I’ve got an assignment to use a lambda function in agg to aggregate an imported dataframe returning the number of rows with a value greater than 1.5. So far I have the following, but I don’t think its exactly what I’m supposed to pull and further so, it doesn’t have the built in function.
print(df.iloc[:,:-1].agg([lambda x : [i for i in x if i> 1.5]]))
Throughout the DataFrame or per column?
Your attempt is pretty close if your want it per column. Your lambda should be
lambda x: len([i for i in x if i > 1.5]).

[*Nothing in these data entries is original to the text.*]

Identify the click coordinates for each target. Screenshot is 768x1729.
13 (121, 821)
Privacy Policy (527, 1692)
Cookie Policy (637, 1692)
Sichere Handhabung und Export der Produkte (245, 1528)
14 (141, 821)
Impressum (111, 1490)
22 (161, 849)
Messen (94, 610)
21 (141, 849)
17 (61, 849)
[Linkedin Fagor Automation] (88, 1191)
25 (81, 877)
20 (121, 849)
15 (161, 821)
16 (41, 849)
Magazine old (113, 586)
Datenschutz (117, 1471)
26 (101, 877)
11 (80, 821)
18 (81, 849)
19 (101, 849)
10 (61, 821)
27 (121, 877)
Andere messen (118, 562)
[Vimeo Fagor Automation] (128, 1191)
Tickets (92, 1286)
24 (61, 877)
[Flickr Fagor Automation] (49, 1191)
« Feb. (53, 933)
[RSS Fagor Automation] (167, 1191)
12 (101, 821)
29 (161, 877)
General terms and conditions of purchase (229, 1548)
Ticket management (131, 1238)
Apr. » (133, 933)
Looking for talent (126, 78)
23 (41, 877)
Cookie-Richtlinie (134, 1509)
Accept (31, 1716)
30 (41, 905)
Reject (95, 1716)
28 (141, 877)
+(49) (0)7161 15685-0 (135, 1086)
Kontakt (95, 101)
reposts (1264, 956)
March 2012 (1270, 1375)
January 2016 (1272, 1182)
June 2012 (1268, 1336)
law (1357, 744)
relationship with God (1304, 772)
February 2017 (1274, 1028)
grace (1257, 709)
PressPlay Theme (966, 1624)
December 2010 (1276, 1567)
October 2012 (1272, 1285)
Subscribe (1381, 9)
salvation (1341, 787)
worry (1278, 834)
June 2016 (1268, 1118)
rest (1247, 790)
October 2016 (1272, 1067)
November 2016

However, I don’t understand why the assignment says to use
agg. It’s typically used for applying multiple independent operations to a DataFrame and aggregating the results. If all you want is a single result (“number of rows containing a value greater than 1.5”)
apply is a better choice.
Thank you very much. It is a training exercise mostly learning to work with agg . That’s why its asking for it specifically.
The question is written as follows:
Aggregate the dataframe to show the number of rows greater than 1.5 in each columb using a lambda expresion in agg(), and built in functions.
If you read it as “show, for each column, the number of rows where …”, then @abessman’s suggestion works very nicely.
If you want to count the number of rows where all columns need to be > 1.5 then it can be simplified:
0 2 3
1 2 3
2 2 3
3 1 2
4 1 2
5 0 1
6 0 1
>>> sum(df.agg(lambda row: all(row > 1.5), axis=1))